California, which had the nation’s most stringent policies related to COVID-19, began to experience a massive second wave in November. Florida was also seeing a spike in cases and deaths, though it was less severe.
While the California and Florida approaches to COVID-19 were vastly different, their outcomes began to look remarkably similar.
If some in the media had been too quick to condemn DeSantis, others had also been too quick to declare victory for Newsom. In April, the Atlantic had extolled California’s “dramatic success in containing the coronavirus pandemic.”
What is clear about the impact of Newsom’s policies is that they’ve taken a devastating toll on working-class California residents. The Golden State shed eight percent of its jobs (compared to five percent in Florida). It also experienced the fifth-highest drop in GDP among U.S. states and a much higher drop in tax revenue.
The Worldometers COVID data bears this out as well:
Bizarre as it may seem, California, Florida, and Texas have incredibly similar numbers in terms of cases/million and deaths/million. And all three are doing slightly better than the national average in deaths/million despite radically different public policies.
Obviously, the single variable “lockdown policy” isn’t enough to do the comparison given wildly different conditions. By far the two worst states in terms of death rate are New York and New Jersey. While there’s much to criticize in how their governors handled the outbreak, the sheer population density of the New York City metropolitan area certainly contributed to the outcomes.
Still, looking at the states hardest hit by the virus reveals no obvious pattern:
Yes, there are a lot of red states, including my former home state of Alabama, in the bottom 11. But also a lot of blue states, including all four of the worst-hit.

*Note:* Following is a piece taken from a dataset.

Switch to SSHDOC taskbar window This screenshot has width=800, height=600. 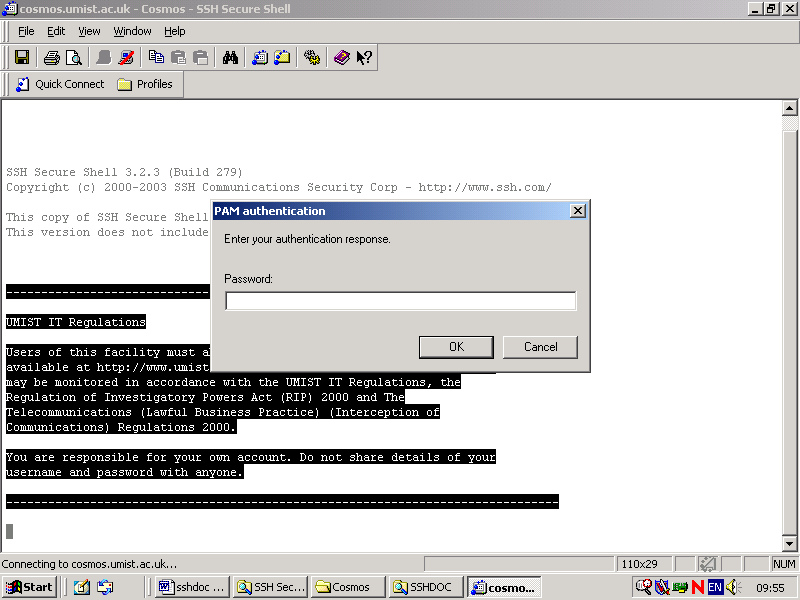[425, 587]
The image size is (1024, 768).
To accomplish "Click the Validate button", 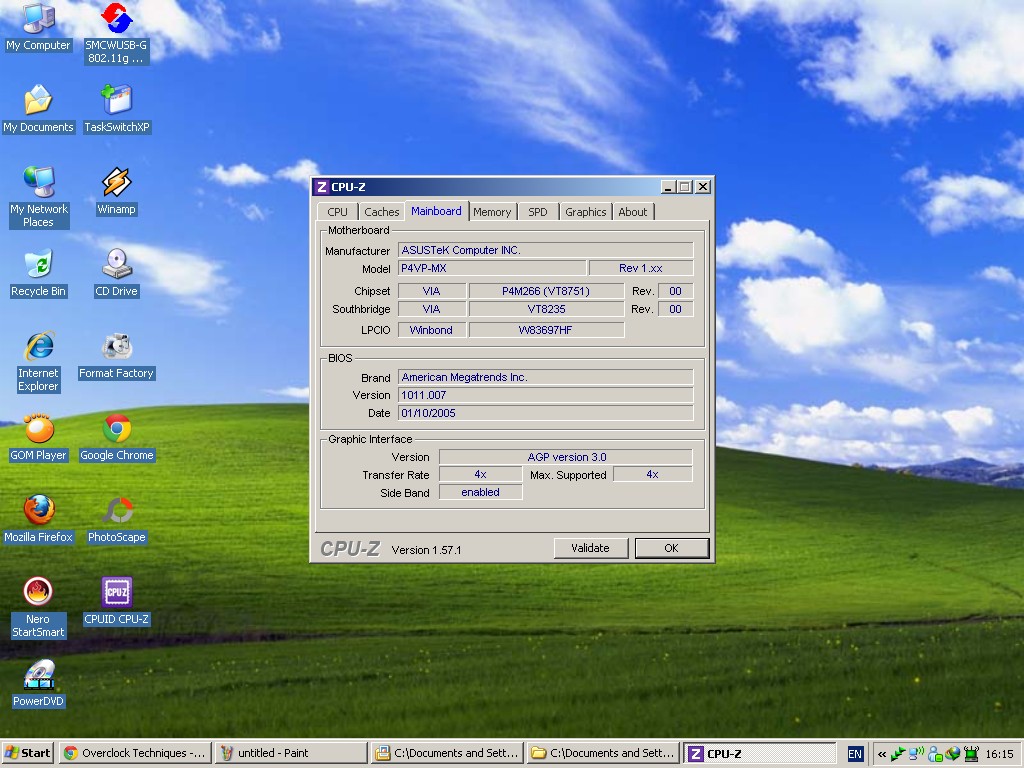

And there are plenty of comparable states among those faring best:
Granting that a lot of these states are low-population and/or low population density, the Dakotas are both among the worst-hit. My current home state of Virginia comes in at 11—essentially tied with Kentucky, which almost certainly had less restrictive policies.
The most obvious explanation isn’t so much that social distancing and the like don’t work but that people simply won’t comply with them in large numbers after awhile. Weissmueller again:
The contrast between California and Florida reflects growing evidence that lockdowns are not an effective strategy for managing a viral respiratory epidemic, despite early studies suggesting otherwise.

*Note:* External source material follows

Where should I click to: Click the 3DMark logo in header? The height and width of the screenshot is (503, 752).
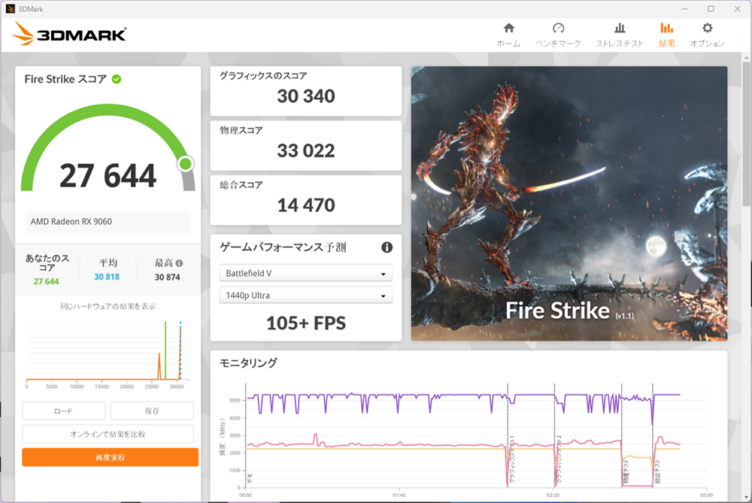[x=70, y=34]
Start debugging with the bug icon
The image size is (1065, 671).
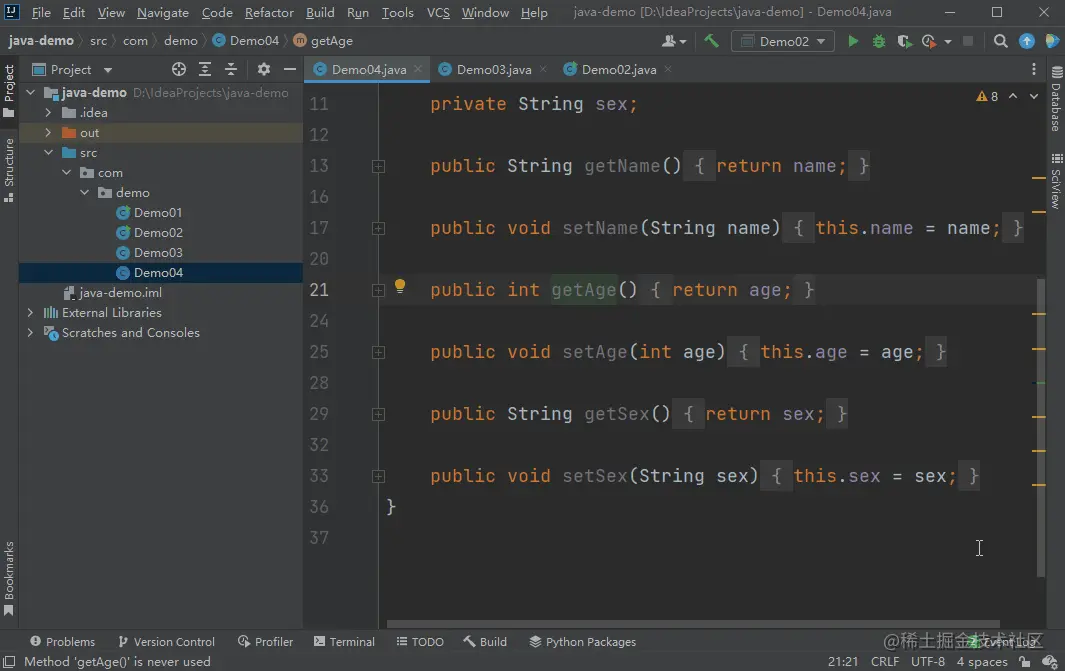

A June 2020 paper in Nature claimed that lockdowns would save 3-4 million lives worldwide, but it assumed that as they stretched on, lockdowns would remain just as effective as in the early days of the pandemic. After it was published, places with stringent lockdowns, including California, the United Kingdom, and Italy, experienced second waves.

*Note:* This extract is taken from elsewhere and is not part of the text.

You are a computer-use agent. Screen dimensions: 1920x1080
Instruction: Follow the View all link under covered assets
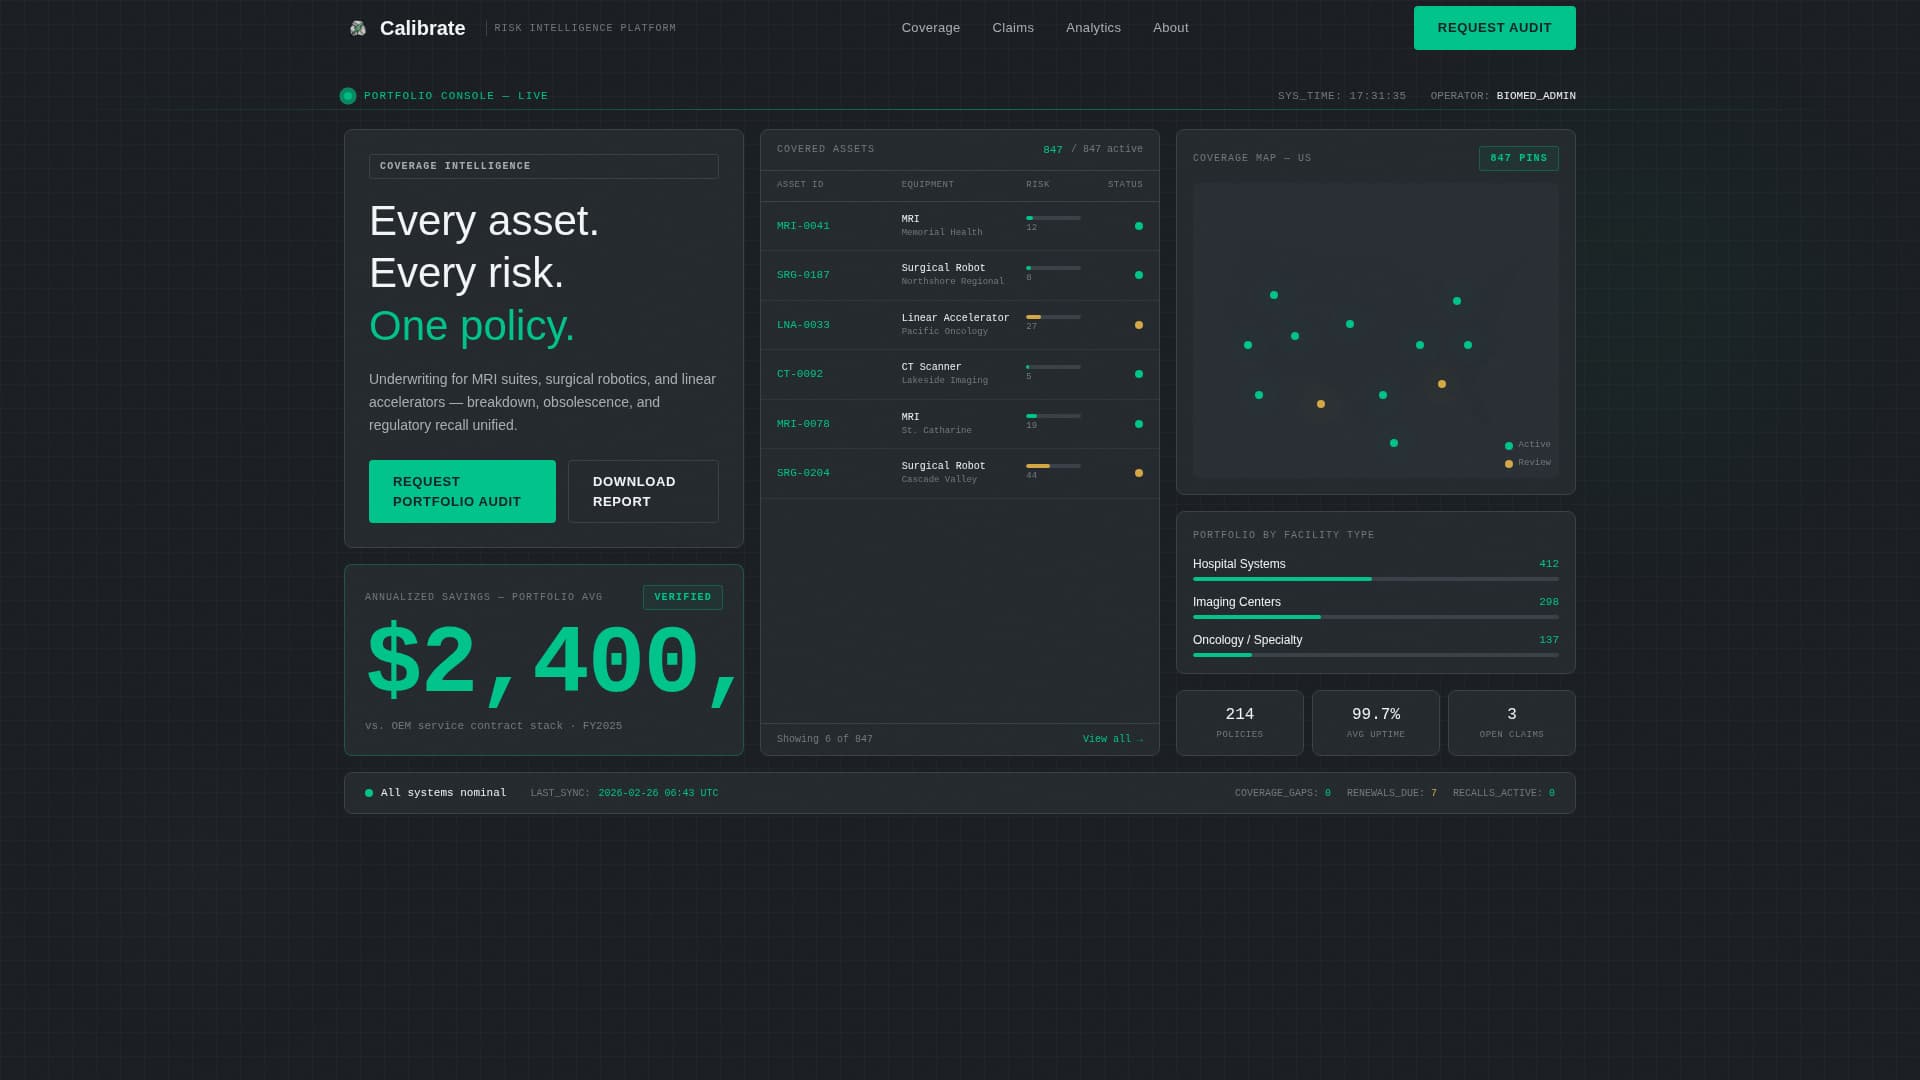(1112, 738)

A possible reason is that lockdowns become less effective over time because the public grows weary of the social isolation and starts gathering in private households on a more frequent basis.
According to contact tracing data in New York, 74 percent of cases were contracted inside people’s homes.
Big city mayors who promoted aggressive lockdowns are beginning to change tack even amidst large caseloads. Chicago’s Lori Lightfoot and Washington, D.C.’s, Muriel Bowser have pushed for re-opening restaurants for indoor dining, and San Francisco and L.A.’s mayors have allowed outdoor dining to resume.
A January 5 study by a research team at Stanford compared countries that shut down “non-essential” businesses with ones that took less restrictive public health measures, like only banning large events and discouraging international travel. It found “no evidence that … [more stringent] lockdowns” contributed substantially to bringing down the case rate.
I guess we’re going to see a big natural experiment in Texas.